It is clear, then, that as a matter of substantive law the role of the district court in a civil proceeding looking to the enforcement of a subpoena-any subpoena-is not so circumscribed as the Government here suggests. The limited role that the Government would have the district court play in the enforcement process is illuminated by a colloquy which took place at the oral argument of this appeal. Hypothesizing an instance in which a United States attorney concluded that it might be in the interest of national security to have in the government files mug shots, fingerprints and handwriting exemplars of all members of a radical student organization at a local university, and proceeded to obtain them by the use of subpoenas identical to that issued here a member of the court asked the United States attorney if the district court's inquiry in an enforcement proceeding should be as limited as he suggested. As might be expected, the reply was that no United States attorney ever would do such a thing-which perhaps is true-but that in order to prevent delay in the grand jury process the scope of inquiry in all cases should be the same. Clearly the Supreme Court in Dionisio and Mara did not so intend, for if it did it overruled sub silentio a large body of established caselaw in which the courts have sought to confine the use of subpoenas within appropriate bounds.
At the same time we recognize that as with administrative subpoenas, United States v. Powell, 379 U.S. 48, 58, 85 S.Ct. 248, 13 L.Ed.2d 112 (1964), a presumption of regularity attaches to the grand jury's proceedings, and hence to a grand jury subpoena. See, e.g., Beverly v. United States, supra. Given that presumption, the party objecting to enforcement has the burden of making some showing of irregularity. Usually, however, and almost universally in the case of grand jury subpoenas, all the relevant information is in the hands of the government enforcement agency. Here the administrative subpoena cases give guidance on that problem, for courts have recognized that a party seeking to show an abuse of the subpoena process can use discovery proceedings to meet his burden. See United States v. Newman, 441 F.2d 165 (5th Cir. 1971); United States v. Salter, 432 F.2d at 700; United States v. Roundtree, 405 F.2d at 852. Complicating the discovery problem in grand jury subpoena cases, however, is Fed.R.Crim.P. 6(e), providing for secrecy of matters occurring before the grand jury.

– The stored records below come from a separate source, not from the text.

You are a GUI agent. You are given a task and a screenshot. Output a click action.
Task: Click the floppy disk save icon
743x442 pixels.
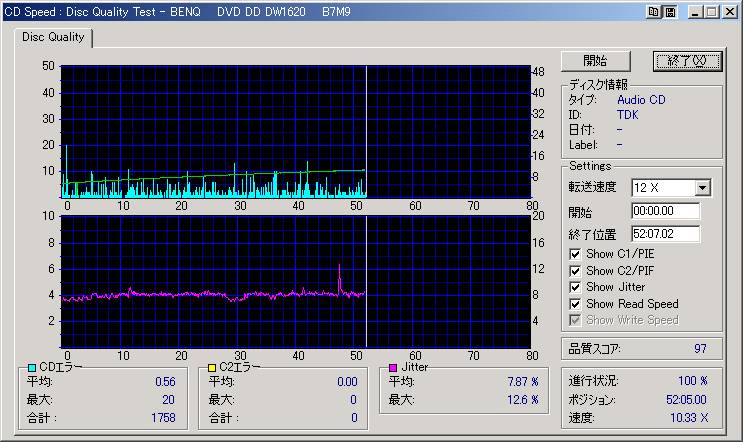click(x=669, y=12)
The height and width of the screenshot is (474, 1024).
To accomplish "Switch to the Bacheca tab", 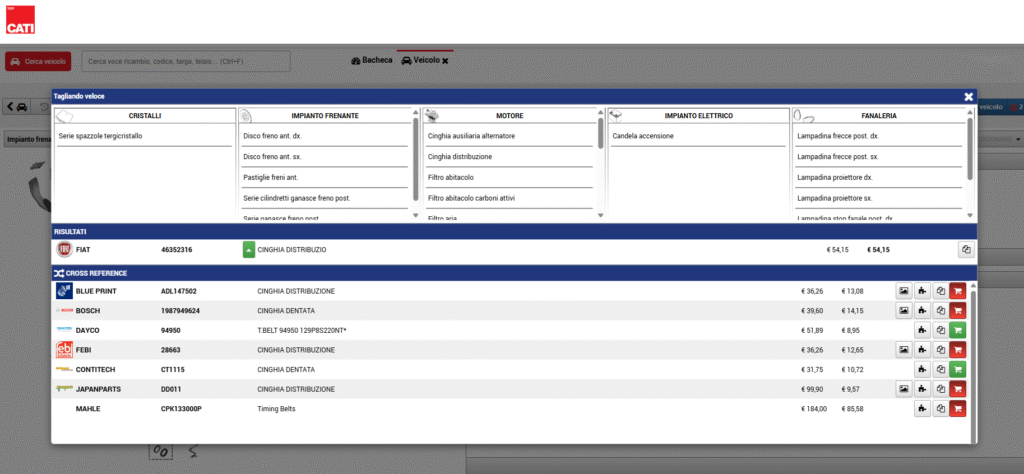I will coord(372,61).
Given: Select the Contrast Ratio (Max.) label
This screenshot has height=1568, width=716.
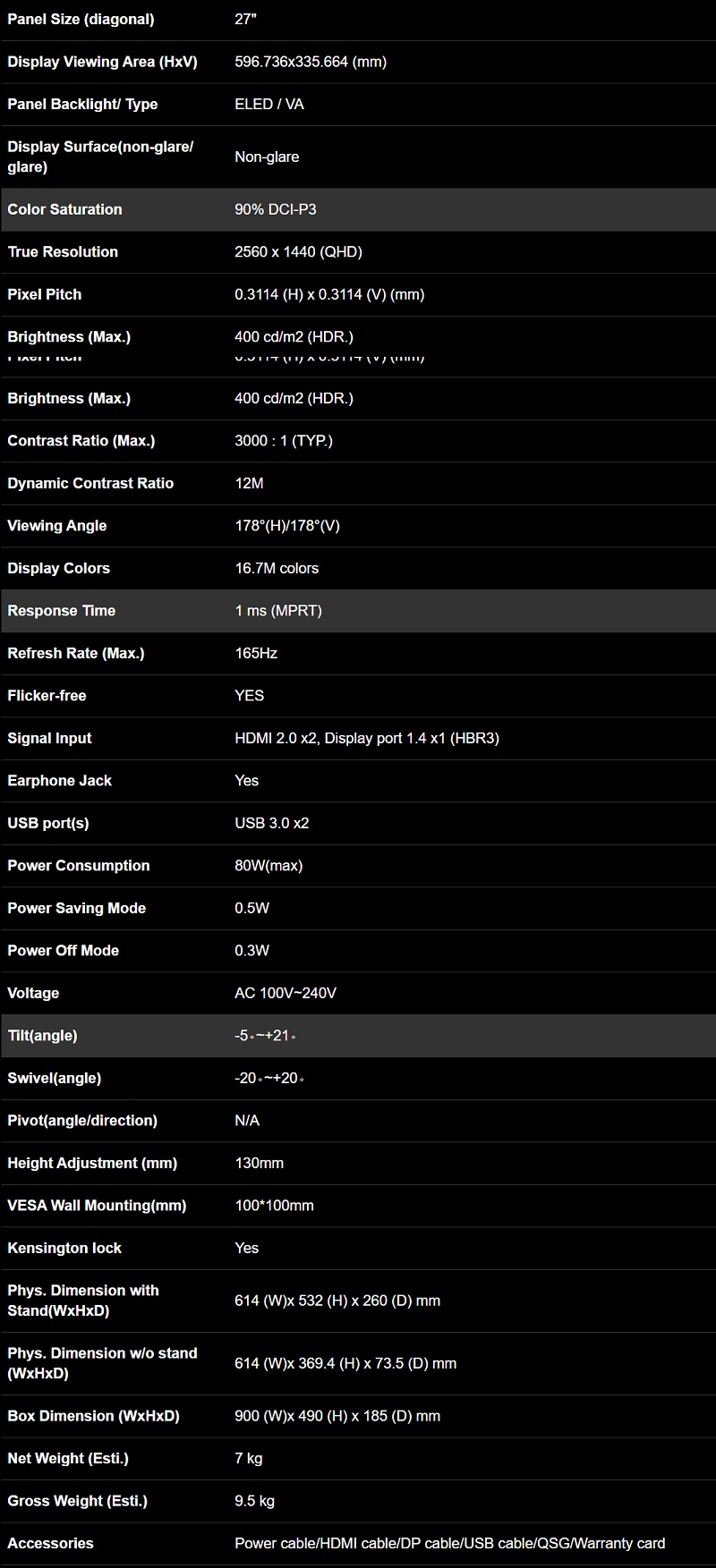Looking at the screenshot, I should (81, 440).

The issues in this case, then, relate not to the district court's substantive powers in an enforcement proceeding under 28 U.S.C. Sec. 1826(a), but to the procedures appropriate to such a proceeding. That section applies both to court proceedings and to grand jury proceedings. Obviously the enforcing court has greater latitude in the matter of discovery in cases relating to the enforcement of subpoenas for proceedings as to which Rule 6(e) does not apply. On the other hand, because such proceedings are not secret it may be argued that in such cases the party resisting enforcement should be required to make a greater affirmative showing of the likelihood of abuse of process before he is afforded discovery. Certainly the fact of grand jury secrecy suggests that the party seeking enforcement of a grand jury subpoena be required to make some minimum showing of the existence of a proper purpose before it can trigger the enforcement machinery of the judicial branch.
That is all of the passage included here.